Play to Win by Avoiding 8 Not-To-Lose Tactics

It doesn’t matter how how much time you spend massaging the music log. But yes, investing resources on music flow are important.

It doesn’t matter how well tested your music library is, or that you’ve placed power songs consistently in your clocks. But yes, clock construction and song sequencing is important.

It doesn’t matter that you play 45 minutes of continuous music. Eventually you play commercials. Or that you play your stop sets at exactly the same time as every other station in the market. But yes, stop set placement is important.

It doesn’t matter how frequently you promote your “cue to call” tune in occasion. But yes, setting appointment tune ins are important.

It doesn’t matter how much cash you give away, or that you have a backstage meet and greet to offer winners. But yes, promotion is important.

It doesn’t matter that you shave a few seconds from the air talent’s talk breaks. But yes, efficiency in presentation is important. None of it really impacts your TSL.

Playing Not To Lose

Your TSL is going down. Every station’s is declining. And your loss is not to another radio station’s gain. You’re playing the ratings game, hoping to lose less than your radio competition. And it’s killing our industry.

Here are 8 symptoms of playing not to lose:

  • Shave 2 seconds. Tighten those personalities down as much as possible. If you can shave another second or two from the break, that’s a listening benefit.
  • Don’t try new things unless someone else does it first. Don’t innovate. What if it doesn’t work? Never try anything that hasn’t been proven.
  • Leave production alone. It sounds fine, and doesn’t run people off the air. If we change it, we may add something that loses a quarter hour.
  • Play spots at same time as everyone else. There’s a scientific method behind the madness of airing the spots at exactly this time in the hour. Let’s not rock the boat.
  • Place a strict limit on talk. It doesn’t really matter what they say in personality breaks as long as they say it in less than 45 seconds.
  • Follow the rules and never break them. Rules are there for a reason and if we never violate one, nobody can be blamed if it goes down.
  • Research everything and remove all possible irritants. If we identify everything that someone says they dislike, there won’t be a reason to tune out, right?
  • Wring your hands and pace the halls. We must be perfect and precise every moment of every day. If we don’t, that meter carrier could tune to out competitor.

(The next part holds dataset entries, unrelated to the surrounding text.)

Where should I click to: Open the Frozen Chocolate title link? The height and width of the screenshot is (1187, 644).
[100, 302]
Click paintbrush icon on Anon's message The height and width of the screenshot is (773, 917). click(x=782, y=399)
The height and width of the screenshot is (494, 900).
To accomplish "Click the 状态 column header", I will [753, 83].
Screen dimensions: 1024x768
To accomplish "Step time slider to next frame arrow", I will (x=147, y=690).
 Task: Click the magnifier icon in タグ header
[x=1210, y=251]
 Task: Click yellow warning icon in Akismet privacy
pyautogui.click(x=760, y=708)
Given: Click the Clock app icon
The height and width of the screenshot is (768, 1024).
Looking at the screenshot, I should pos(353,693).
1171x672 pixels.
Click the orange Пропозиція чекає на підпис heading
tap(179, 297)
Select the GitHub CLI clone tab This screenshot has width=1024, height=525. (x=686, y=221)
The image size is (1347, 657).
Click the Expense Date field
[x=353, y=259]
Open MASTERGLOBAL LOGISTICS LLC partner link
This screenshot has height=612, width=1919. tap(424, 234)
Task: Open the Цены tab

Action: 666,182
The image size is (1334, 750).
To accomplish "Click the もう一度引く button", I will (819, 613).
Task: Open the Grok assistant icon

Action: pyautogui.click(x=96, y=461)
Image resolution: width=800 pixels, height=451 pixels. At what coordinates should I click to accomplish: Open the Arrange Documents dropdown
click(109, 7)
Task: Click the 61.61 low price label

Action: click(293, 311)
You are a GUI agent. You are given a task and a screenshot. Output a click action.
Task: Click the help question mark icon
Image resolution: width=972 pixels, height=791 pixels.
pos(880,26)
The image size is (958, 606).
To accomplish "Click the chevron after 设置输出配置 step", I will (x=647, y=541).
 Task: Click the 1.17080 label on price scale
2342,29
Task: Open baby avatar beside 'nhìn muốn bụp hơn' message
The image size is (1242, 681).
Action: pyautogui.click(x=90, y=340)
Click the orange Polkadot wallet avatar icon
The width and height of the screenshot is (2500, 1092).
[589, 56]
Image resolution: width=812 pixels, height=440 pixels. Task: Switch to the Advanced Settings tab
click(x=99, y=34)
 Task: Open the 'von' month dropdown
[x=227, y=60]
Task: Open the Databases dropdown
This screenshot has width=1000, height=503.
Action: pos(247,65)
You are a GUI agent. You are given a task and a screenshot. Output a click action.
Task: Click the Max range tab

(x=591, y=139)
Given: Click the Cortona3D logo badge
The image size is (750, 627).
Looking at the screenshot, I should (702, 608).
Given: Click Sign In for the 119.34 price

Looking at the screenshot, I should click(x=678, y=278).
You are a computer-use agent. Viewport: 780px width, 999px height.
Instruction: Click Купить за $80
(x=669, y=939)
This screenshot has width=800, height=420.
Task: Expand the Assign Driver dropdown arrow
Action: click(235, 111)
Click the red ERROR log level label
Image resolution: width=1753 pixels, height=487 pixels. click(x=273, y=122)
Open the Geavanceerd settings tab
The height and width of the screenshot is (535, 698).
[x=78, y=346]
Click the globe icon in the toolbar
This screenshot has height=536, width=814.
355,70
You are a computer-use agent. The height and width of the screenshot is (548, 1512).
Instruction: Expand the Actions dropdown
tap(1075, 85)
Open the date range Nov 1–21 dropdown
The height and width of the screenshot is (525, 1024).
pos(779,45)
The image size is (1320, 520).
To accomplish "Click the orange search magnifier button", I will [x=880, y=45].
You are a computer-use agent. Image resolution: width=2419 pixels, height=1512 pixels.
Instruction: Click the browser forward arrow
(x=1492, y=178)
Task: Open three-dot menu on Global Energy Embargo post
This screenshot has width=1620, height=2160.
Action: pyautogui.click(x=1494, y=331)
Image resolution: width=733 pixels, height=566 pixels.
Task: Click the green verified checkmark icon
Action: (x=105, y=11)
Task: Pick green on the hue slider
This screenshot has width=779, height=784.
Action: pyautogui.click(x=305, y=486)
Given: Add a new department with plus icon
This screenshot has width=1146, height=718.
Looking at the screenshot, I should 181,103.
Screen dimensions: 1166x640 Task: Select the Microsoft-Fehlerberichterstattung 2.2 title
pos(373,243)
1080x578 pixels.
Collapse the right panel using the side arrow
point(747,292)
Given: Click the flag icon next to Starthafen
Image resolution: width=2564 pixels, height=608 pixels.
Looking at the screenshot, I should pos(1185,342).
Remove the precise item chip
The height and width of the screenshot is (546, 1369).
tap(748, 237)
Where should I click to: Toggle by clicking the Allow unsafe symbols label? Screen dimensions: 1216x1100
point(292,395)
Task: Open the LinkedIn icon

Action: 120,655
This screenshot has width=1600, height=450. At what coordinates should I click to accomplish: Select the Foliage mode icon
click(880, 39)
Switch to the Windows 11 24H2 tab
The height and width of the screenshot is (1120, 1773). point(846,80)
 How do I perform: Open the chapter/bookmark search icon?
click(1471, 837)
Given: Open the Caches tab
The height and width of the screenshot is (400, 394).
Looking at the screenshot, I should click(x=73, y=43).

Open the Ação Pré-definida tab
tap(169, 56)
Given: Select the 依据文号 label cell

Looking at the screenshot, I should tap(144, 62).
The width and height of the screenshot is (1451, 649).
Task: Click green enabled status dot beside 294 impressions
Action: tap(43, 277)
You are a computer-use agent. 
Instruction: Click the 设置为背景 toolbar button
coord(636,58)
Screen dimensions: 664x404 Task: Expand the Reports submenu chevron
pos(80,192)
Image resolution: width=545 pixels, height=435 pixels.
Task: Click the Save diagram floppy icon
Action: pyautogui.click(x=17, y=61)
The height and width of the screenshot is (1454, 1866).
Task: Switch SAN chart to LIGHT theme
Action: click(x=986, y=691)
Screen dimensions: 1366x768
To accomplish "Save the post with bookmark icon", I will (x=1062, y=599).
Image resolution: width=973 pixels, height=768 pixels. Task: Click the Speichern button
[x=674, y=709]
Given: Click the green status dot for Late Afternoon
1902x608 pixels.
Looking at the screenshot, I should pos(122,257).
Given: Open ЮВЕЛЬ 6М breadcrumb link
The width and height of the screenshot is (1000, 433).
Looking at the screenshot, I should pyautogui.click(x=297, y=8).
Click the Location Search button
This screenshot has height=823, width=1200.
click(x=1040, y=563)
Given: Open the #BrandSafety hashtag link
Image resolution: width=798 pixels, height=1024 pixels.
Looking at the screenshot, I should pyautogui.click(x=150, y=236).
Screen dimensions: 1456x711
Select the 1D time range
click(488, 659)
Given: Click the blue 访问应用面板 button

Play to win. Don’t play to avoid finishing last.

The only way to improve time spent listening is to create can’t miss, unique entertainment that leaps through the speakers and compels listeners to pay attention.

And that comes from personalities that that transcends programming tricks designed to manipulate meter carriers.

Programming science is important, of course. But we’re programming disposable stations that will become self-fulfilling prophesies. We’re losing importance and significance by the day, quarter hour by quarter hour.

Take some risks. You don’t have to be reckless, but be creative. Bold. Innovate. Try something different. it may not be perfect. It may even run off a meter or two (shudder). But it may save you from your path to extinction.